[Work order]: Print the mailing-list reply below about rejecting passthrough of driver-managed Set Features in full, character for character, without the data that follows it.

Re: [PATCH v5] nvme: reject passthrough of driver-managed Set Features

From: Christoph Hellwig

Date: Wed May 27 2026 - 10:22:03 EST


On Sat, May 23, 2026 at 06:56:29PM -0400, Chao Shi wrote:
> Since commit b58da2d270db ("nvme: update keep alive interval when kato
> is modified"), userspace can start keep-alive on any transport via a
> Set Features (KATO) passthrough command. nvme_keep_alive_work() then
> allocates with BLK_MQ_REQ_RESERVED, but nvme_alloc_admin_tag_set()
> only reserves admin tags for fabrics, so the allocation trips
> WARN_ON_ONCE() in blk_mq_get_tag() and fails:
>
> nvme nvme0: keep-alive failed: -11
>
> More generally, several Set Features change controller state that the
> driver manages itself and cannot react to correctly when set behind
> its back from userspace. Reject these in nvme_cmd_allowed():
>
> - KATO on non-fabrics (keep-alive is only armed for fabrics; on PCIe
> it has no reserved tag and an active keep-alive harms idle power
> states)
> - Host Behavior Support, Host Memory Buffer, Number of Queues, and
> Autonomous Power State Transition (all driver-managed)
>
> Keep Alive on fabrics is unchanged. I/O commands are unaffected as the
> check is confined to the admin path (ns == NULL).
>
> Link: https://lore.kernel.org/linux-nvme/20260522162639.395802-1-coshi036@xxxxxxxxx/
>
> Fixes: b58da2d270db ("nvme: update keep alive interval when kato is modified")
>
> Found by FuzzNvme(Syzkaller with FEMU fuzzing framework).

[Input data]:
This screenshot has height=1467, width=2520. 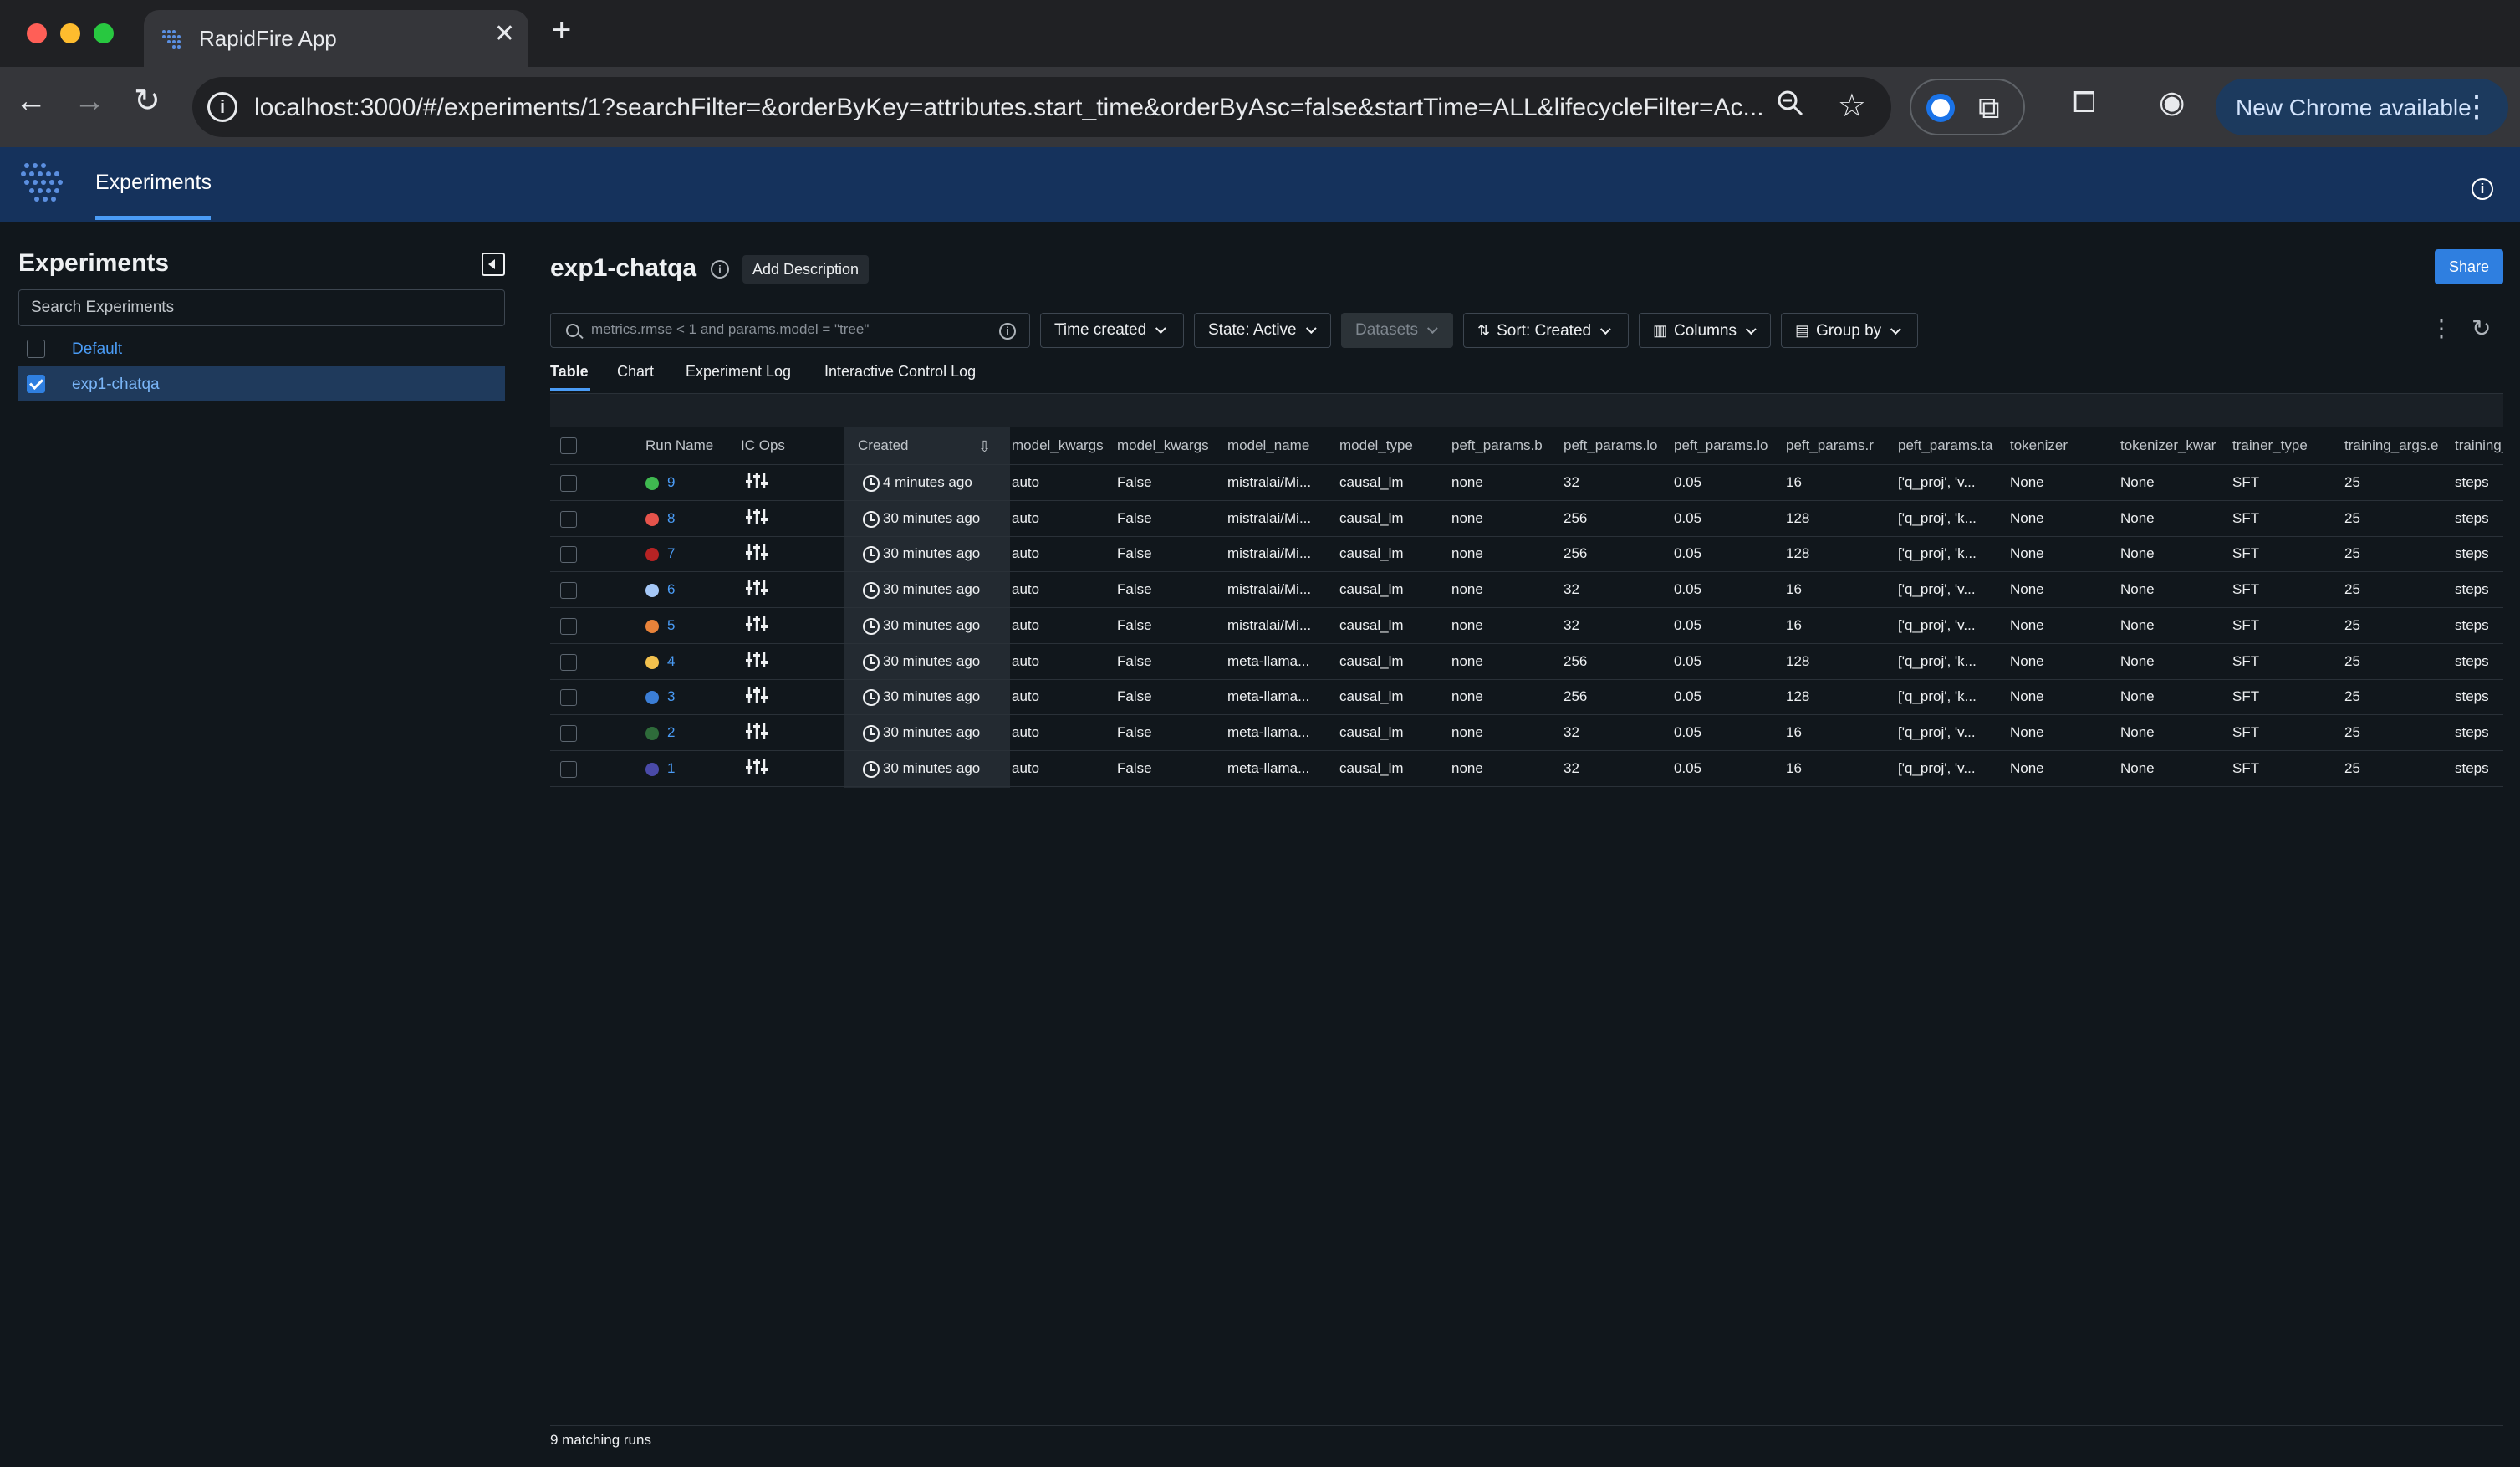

[Response to this task]:
Re: [PATCH v5] nvme: reject passthrough of driver-managed Set Features

From: Christoph Hellwig

Date: Wed May 27 2026 - 10:22:03 EST


On Sat, May 23, 2026 at 06:56:29PM -0400, Chao Shi wrote:
> Since commit b58da2d270db ("nvme: update keep alive interval when kato
> is modified"), userspace can start keep-alive on any transport via a
> Set Features (KATO) passthrough command. nvme_keep_alive_work() then
> allocates with BLK_MQ_REQ_RESERVED, but nvme_alloc_admin_tag_set()
> only reserves admin tags for fabrics, so the allocation trips
> WARN_ON_ONCE() in blk_mq_get_tag() and fails:
>
> nvme nvme0: keep-alive failed: -11
>
> More generally, several Set Features change controller state that the
> driver manages itself and cannot react to correctly when set behind
> its back from userspace. Reject these in nvme_cmd_allowed():
>
> - KATO on non-fabrics (keep-alive is only armed for fabrics; on PCIe
> it has no reserved tag and an active keep-alive harms idle power
> states)
> - Host Behavior Support, Host Memory Buffer, Number of Queues, and
> Autonomous Power State Transition (all driver-managed)
>
> Keep Alive on fabrics is unchanged. I/O commands are unaffected as the
> check is confined to the admin path (ns == NULL).
>
> Link: https://lore.kernel.org/linux-nvme/20260522162639.395802-1-coshi036@xxxxxxxxx/
>
> Fixes: b58da2d270db ("nvme: update keep alive interval when kato is modified")
>
> Found by FuzzNvme(Syzkaller with FEMU fuzzing framework).